$30
Project #2 (50 points)
Goal: Practice MapReduce programming on various software/hardware platforms.
Suggested Platforms:
1. Hadoop on XSEDE
2. Spark on XSEDE
3. Hadoop or Spark on EMR
Suggested Problems to be solved:
1. WordCount
Test files:
(1) Complete_Shakespeare.txt
(2) Bibles data files – download from https://www.sacred-texts.com/bib/osrc/index.htm)
Output Requirement:
Output must be sorted in descending order of frequency, i.e. most frequently occurred words first.
2. Adult Census Income data analysis -- run the attached Spark program with data from https://www.kaggle.com/uciml/adult-census-income
(1) Attached Programs:
(2) Spark program: RDDCensusData.py
(3) Help program for organizing data: CensusData.py
(4) Feel free to modify the programs to find more information from the dataset.
Specific Tasks and Grading Criteria:
1. WordCount using Hadoop on XSEDE -- output sorted in descending order of frequency. Test with Bibles data files. Hint: modify the programs given in XSEDE activity. (25 points)
2. WordCount using Spark on XSEDE – output sorted in descending order of frequency. Test with both Complete_Shakespeare.txt and Bibles data files.

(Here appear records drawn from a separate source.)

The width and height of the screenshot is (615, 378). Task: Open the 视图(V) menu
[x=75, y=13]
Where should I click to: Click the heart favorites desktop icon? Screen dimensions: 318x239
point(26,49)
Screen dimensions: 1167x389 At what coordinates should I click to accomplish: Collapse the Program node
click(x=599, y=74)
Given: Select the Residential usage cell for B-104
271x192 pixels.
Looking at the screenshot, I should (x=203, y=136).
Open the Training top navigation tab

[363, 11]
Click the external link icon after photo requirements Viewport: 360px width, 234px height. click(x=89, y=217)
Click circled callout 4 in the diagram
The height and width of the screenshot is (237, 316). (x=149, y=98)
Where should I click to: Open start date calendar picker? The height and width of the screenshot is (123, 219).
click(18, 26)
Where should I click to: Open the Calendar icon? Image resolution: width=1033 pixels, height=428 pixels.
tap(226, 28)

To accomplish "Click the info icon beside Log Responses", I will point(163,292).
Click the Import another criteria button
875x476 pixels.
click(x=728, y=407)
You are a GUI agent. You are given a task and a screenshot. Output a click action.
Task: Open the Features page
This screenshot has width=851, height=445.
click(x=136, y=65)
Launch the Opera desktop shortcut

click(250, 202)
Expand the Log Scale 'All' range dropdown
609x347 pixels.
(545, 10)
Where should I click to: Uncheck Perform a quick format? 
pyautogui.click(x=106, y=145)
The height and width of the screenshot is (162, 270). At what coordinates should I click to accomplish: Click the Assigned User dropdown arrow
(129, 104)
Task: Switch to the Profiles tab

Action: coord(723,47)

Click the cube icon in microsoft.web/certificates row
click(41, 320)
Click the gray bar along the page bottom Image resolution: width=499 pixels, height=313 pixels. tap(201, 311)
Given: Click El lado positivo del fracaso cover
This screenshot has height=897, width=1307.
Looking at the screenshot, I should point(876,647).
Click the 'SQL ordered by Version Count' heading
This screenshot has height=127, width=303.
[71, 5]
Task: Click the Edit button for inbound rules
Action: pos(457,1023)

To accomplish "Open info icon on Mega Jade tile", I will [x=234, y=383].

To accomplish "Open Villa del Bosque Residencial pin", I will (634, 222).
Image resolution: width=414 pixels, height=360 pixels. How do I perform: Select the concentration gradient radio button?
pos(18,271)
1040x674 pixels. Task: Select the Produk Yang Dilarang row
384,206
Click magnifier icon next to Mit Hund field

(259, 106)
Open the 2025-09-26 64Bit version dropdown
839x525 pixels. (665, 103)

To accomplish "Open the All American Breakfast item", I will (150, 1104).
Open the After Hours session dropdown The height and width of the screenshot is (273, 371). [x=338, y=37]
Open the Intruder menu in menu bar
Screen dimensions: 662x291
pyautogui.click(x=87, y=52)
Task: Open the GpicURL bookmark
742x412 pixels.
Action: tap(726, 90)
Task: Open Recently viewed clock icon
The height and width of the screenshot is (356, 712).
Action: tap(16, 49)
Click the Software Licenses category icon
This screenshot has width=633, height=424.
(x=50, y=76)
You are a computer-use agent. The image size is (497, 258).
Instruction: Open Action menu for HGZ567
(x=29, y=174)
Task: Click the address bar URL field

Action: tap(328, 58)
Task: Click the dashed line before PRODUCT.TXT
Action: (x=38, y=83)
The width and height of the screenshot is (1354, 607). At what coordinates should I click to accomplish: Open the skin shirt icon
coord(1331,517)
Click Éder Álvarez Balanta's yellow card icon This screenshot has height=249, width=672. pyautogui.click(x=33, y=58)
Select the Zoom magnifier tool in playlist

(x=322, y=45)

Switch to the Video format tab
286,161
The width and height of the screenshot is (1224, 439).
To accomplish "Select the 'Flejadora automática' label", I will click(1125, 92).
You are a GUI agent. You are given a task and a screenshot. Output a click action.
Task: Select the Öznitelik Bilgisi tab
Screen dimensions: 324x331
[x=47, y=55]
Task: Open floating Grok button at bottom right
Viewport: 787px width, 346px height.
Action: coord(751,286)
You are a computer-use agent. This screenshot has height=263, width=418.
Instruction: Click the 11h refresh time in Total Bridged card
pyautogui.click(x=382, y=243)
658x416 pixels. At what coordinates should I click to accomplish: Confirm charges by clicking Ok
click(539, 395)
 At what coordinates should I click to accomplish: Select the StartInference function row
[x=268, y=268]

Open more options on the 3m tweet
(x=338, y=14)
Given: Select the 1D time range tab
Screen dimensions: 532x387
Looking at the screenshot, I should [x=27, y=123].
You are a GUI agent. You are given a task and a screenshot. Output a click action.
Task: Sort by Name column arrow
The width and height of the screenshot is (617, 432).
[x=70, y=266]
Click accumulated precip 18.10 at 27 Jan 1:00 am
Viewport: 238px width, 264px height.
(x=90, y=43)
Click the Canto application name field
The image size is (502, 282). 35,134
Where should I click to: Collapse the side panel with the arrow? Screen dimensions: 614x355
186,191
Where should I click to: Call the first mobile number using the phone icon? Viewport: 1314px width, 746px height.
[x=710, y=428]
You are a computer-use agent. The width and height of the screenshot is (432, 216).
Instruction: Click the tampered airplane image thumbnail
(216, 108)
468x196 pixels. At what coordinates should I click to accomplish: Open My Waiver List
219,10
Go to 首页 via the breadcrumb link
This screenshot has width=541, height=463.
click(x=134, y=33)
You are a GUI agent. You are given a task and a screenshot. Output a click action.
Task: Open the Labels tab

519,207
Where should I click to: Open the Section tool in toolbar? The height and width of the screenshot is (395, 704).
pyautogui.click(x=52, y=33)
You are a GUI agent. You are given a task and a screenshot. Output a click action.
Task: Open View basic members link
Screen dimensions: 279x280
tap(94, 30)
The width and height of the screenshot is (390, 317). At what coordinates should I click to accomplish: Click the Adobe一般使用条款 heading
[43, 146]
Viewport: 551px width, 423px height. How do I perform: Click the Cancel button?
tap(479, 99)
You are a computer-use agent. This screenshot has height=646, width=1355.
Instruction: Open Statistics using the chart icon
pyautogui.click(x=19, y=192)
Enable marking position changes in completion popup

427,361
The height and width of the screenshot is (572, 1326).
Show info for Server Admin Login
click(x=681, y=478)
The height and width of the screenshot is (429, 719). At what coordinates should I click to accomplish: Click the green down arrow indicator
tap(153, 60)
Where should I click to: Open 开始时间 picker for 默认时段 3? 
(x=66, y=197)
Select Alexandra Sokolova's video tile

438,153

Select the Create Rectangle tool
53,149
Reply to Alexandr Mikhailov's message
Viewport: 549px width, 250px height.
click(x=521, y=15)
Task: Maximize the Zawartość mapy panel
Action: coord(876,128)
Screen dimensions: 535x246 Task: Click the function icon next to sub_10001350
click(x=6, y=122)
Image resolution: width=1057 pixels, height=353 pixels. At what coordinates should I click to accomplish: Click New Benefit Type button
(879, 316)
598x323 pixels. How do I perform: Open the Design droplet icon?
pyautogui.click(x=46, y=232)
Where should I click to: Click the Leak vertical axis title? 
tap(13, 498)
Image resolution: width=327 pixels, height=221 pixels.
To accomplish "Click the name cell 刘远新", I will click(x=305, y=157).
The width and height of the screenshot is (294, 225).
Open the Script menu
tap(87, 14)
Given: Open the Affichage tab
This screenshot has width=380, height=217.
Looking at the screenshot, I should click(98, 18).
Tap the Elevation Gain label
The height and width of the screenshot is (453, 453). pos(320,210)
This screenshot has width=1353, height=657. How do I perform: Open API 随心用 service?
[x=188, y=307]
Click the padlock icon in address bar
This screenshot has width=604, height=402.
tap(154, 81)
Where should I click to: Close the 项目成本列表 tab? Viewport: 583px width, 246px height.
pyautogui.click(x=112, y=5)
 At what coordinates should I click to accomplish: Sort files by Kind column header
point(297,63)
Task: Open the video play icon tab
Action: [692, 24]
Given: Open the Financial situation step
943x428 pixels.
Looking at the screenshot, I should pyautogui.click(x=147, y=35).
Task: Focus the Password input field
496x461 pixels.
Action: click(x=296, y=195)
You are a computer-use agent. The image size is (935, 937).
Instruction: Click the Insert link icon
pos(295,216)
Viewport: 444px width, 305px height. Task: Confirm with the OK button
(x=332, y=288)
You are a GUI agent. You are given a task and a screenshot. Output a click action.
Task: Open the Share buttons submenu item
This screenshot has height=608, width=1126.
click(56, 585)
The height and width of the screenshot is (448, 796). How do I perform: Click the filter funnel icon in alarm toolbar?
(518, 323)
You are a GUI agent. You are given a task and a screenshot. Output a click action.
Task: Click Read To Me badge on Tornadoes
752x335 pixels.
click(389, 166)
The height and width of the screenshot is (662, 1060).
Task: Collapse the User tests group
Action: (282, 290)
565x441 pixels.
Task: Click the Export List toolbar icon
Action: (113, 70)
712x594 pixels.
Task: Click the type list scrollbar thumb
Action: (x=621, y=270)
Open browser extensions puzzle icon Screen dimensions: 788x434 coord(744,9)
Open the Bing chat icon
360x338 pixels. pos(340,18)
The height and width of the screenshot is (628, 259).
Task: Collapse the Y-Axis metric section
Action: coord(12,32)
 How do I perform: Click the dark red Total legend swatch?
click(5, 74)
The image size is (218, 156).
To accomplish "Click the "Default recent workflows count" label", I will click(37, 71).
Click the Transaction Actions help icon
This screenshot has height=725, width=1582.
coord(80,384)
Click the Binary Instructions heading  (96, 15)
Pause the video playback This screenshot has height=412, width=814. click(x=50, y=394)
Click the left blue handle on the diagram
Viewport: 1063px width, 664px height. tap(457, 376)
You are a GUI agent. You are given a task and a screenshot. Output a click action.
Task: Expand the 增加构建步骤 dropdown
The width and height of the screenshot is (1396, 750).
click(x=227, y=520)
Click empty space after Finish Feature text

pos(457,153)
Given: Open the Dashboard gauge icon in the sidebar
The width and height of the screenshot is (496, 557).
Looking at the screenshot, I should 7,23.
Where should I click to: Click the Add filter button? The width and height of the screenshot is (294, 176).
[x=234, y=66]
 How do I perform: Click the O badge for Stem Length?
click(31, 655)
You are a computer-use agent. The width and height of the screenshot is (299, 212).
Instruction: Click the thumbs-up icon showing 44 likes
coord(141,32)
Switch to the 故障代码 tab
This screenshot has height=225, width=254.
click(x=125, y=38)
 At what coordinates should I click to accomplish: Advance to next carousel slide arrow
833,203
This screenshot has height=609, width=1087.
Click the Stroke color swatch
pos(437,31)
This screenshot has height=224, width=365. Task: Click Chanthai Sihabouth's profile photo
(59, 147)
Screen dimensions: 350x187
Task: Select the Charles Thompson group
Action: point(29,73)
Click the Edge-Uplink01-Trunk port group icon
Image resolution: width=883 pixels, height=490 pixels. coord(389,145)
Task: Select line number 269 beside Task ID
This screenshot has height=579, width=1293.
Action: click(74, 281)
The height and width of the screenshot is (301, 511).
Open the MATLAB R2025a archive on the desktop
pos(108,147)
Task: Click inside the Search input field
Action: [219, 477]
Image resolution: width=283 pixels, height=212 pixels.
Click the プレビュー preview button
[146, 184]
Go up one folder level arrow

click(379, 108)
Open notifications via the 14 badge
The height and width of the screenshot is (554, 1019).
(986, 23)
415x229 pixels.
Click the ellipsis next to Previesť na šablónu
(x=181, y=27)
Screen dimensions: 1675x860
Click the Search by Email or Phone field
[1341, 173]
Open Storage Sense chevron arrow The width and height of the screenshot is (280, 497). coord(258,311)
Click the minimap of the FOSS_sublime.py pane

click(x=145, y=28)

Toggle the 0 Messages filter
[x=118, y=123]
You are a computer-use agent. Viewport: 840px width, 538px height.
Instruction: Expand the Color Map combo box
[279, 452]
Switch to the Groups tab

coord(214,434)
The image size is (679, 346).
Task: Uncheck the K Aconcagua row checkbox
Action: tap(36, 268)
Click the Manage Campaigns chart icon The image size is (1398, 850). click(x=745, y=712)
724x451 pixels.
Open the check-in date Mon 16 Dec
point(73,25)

See lecture notes for WordCount Spark program. (25 points)
3. WordCount on AWS EMR using either Spark or Hadoop (check AWS tutorials for using EMR.) (Bonus problem – may substitute for either problem 1 or problem 2.)
4. Adult Census Income data analysis. (Bonus problem – a sample for Capstone project.)
Note: While the sample programs are written in Python, you are welcome to use Java version map-reduce programs.
Submission Requirements: A zip file containing the following to blackboard project 2 link.
(1) A pdf file with step by step instructions (from login to the system till completion of execution) for solving each problem.
(2) Mapper and Reducer programs for each problem.
(3) Output files.